AI Papers Reader

Personalized digests of latest AI research

View on GitHub

Agent Lightning: A New Framework for Training AI Agents with Reinforcement Learning

Microsoft researchers have unveiled “Agent Lightning,” a novel framework designed to train AI agents using reinforcement learning (RL) without requiring significant modifications to existing agent codebases. This breakthrough aims to bridge the gap between the rapidly evolving field of AI agents and the powerful optimization capabilities of RL.

Traditionally, integrating RL with complex AI agents, which often involve multiple Large Language Model (LLM) calls and interactions with external tools, has been a significant challenge. Existing methods often require tightly coupling the RL training process with the agent’s execution logic or relying on complex sequence concatenation with masking. Agent Lightning tackles these issues by completely decoupling agent execution from RL training.

The core of Agent Lightning’s innovation lies in its Training-Agent Disaggregation architecture. This design separates the computationally intensive RL training component (the “trainer”) from the agent’s execution logic (the “rollout”). This means that the RL framework can focus on optimizing the LLM’s weights, while the agent operates independently, allowing for greater flexibility in how agents are developed.

To achieve this decoupling, Agent Lightning formulates agent execution as a Markov Decision Process (MDP). This allows for a unified data interface that captures agent trajectories as sequences of states, actions, and rewards, regardless of the underlying agent framework. For instance, consider an agent designed to answer questions by retrieving information from a database. Agent Lightning can capture the entire process: the LLM generating a search query, the database interaction to fetch relevant passages, and the LLM generating the final answer. Each of these steps becomes a transition in the MDP, providing structured data for RL training.

The framework also introduces LightningRL, a hierarchical RL algorithm. This algorithm first assigns credit for the overall task outcome to individual transitions within an agent’s execution. It then utilizes existing single-turn RL methods to further refine the LLM’s performance. This approach is exemplified in a text-to-SQL task where an agent needs to generate a SQL query, execute it, and then present the result. Agent Lightning can break down this multi-step process into discrete transitions, enabling the RL algorithm to learn from each stage, such as improving the accuracy of the SQL query generation.

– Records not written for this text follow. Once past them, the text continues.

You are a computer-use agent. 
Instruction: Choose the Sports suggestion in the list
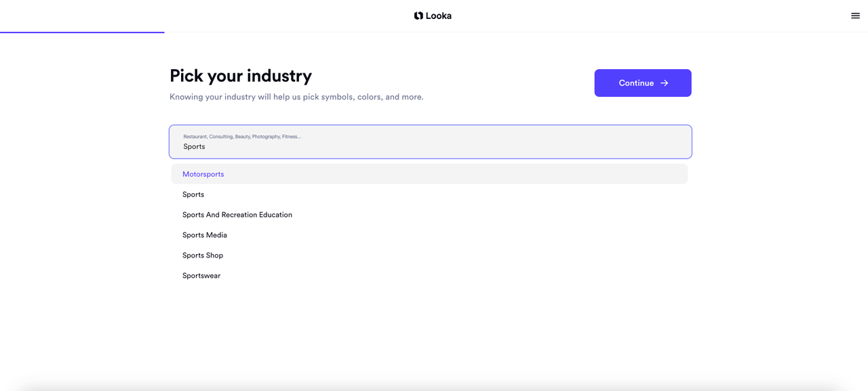click(193, 194)
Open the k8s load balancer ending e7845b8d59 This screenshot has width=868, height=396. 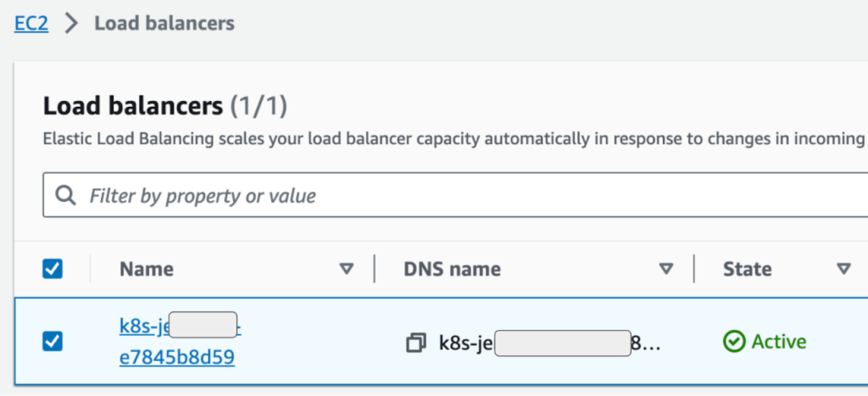176,357
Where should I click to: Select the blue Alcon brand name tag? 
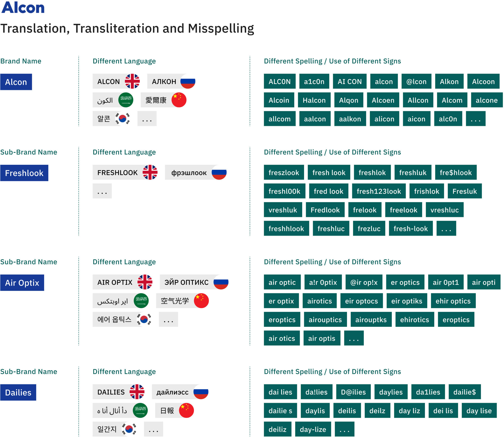[x=16, y=82]
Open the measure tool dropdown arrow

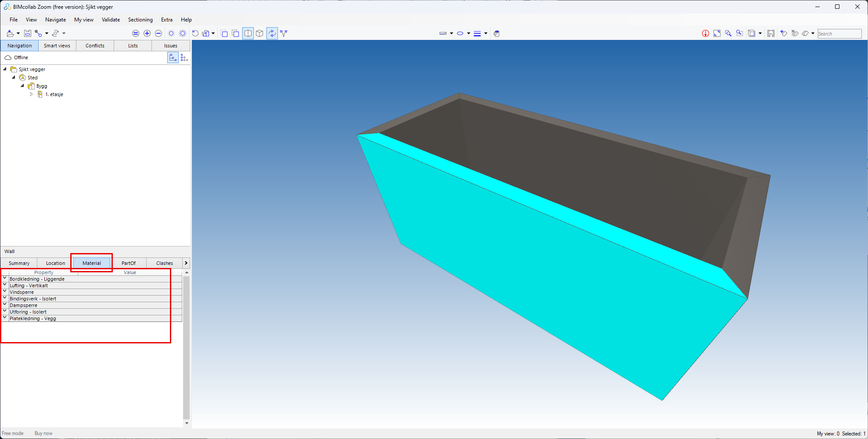click(x=451, y=33)
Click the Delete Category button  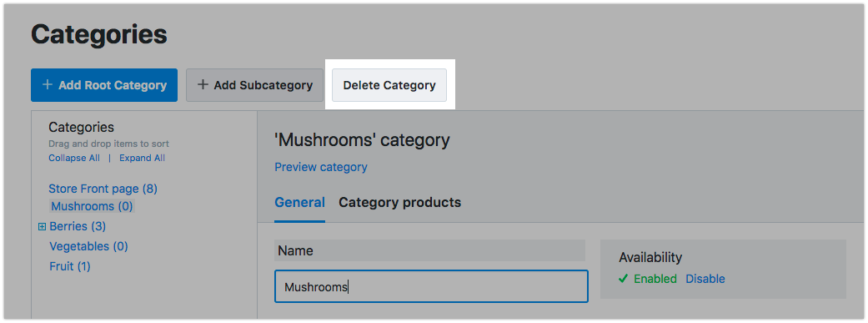[x=389, y=85]
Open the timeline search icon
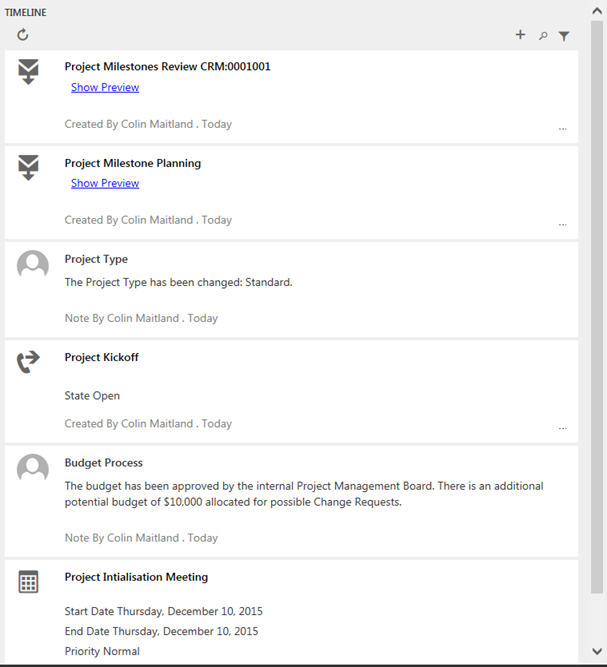Screen dimensions: 607x667 coord(543,36)
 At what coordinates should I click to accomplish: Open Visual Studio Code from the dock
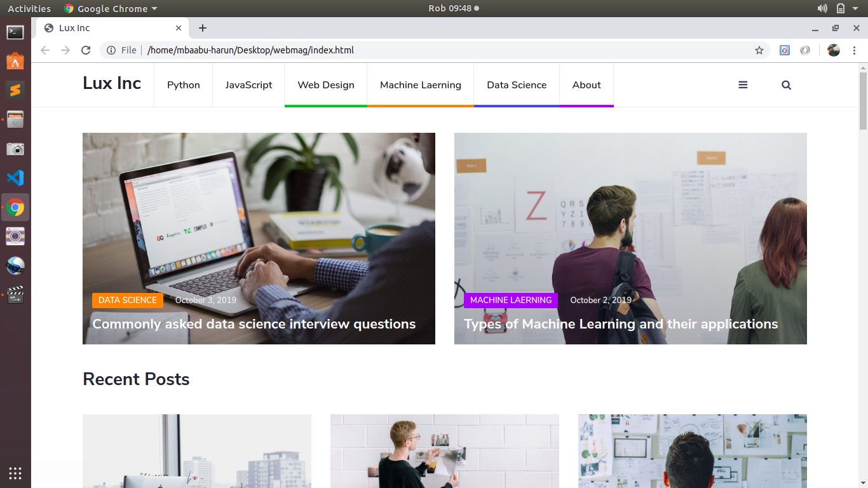(x=15, y=178)
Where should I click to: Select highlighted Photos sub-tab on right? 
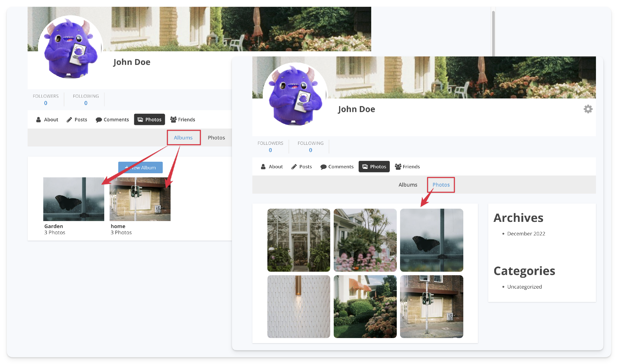(x=441, y=185)
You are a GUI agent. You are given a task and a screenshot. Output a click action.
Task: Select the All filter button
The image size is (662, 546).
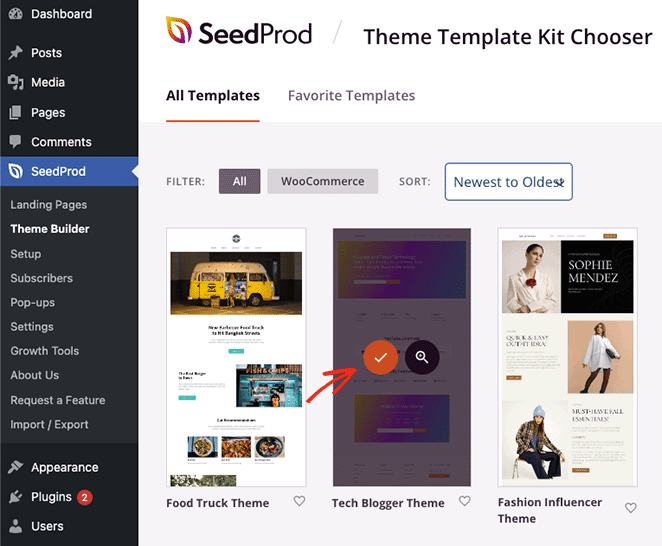(239, 181)
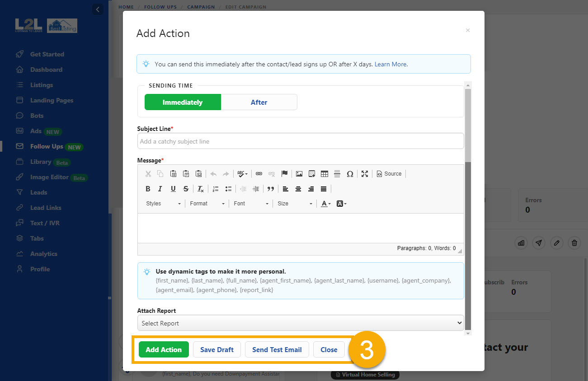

Agent Lightning’s flexibility is further demonstrated by its ability to integrate with various agent development frameworks, including LangChain, OpenAI Agents SDK, and AutoGen, with minimal to zero code modifications. The system comprises a Lightning Server that manages the RL training process and a Lightning Client that runs the agent and collects data. This client-side approach allows for the use of existing observability frameworks like OpenTelemetry to capture rich execution traces, further enhancing the training data.

Experiments showcased in the paper highlight Agent Lightning’s effectiveness across diverse tasks, including text-to-SQL generation, retrieval-augmented generation (RAG), and math question answering with tool usage. In all cases, Agent Lightning demonstrated stable and continuous performance improvements, suggesting its strong potential for real-world agent training and deployment. The framework’s ability to adapt to different agent architectures and optimize performance without intrusive code changes makes it a significant advancement for developing more capable and robust AI agents.